Liza Goldberg's high school experience wasn't ordinary. She spent half her day attending classes and the other interning for NASA.
Now a freshman at Stanford University, Goldberg is drawing on both of those experiences to help young people around the world better see and understand climate change.
Goldberg's eighth grade science fair project — studying the effects of climate change on maple saplings in her Maryland backyard — caught the eye of a judge who happened to work for NASA. Goldberg was offered an internship at the age of 14.
"When I first came in, it was on the overwhelming side," Goldberg said.
U.S. & World
It was at NASA's Goddard Space Flight Center where Goldberg began working with satellite imagery, studying the impact of climate change on the world's mangrove forests.

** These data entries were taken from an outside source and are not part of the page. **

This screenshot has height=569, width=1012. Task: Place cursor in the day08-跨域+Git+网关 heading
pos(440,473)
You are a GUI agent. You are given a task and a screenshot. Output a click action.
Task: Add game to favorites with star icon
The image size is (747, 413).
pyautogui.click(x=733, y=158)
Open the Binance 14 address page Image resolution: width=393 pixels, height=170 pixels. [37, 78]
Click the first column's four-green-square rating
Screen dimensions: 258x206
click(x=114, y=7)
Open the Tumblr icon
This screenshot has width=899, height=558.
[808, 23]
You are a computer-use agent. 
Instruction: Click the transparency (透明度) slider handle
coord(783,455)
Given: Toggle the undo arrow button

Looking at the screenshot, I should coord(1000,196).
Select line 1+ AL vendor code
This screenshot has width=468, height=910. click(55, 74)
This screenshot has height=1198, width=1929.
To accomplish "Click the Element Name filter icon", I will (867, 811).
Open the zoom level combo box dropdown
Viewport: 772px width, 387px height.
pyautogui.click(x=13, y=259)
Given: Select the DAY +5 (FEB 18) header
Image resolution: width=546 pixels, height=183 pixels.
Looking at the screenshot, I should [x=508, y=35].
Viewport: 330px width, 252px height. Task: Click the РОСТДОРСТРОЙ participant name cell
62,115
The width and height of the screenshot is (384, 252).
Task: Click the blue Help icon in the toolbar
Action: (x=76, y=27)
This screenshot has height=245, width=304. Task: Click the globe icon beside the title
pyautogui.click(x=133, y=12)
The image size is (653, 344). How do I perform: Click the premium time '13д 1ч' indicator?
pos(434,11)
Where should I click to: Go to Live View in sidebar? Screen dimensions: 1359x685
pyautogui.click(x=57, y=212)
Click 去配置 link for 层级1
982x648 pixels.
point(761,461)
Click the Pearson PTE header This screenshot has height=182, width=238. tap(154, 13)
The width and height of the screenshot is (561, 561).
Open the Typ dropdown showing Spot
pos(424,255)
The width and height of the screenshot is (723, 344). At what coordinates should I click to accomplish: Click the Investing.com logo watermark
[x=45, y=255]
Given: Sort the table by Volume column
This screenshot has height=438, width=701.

Goldberg soon realized there was a mountain of evidence satellites were gathering about climate change, but much of it unseen outside of research circles and none of it making it back to her high school science class.
"It was night and day," Goldberg said. "If I could give the tools I have gotten at NASA and the experience with to the kids in my science classes, then I could potentially change how they were seeing the world," she said.
That's what Goldberg set out to do.
Working with NASA, National Geographic and Google, Goldberg is helping to launch cloud to classroom — a way to better visualize and therefore better teach climate change, like showing the spread of droughts and wildfires, the shrinking of ice, and the growth of urbanizations.
And it's not just on a global scale. The goal is to enable people to view the impact on where they live.
"What this project aims to do is put that science in the hands of people who ordinarily wouldn’t have that," Goldberg said.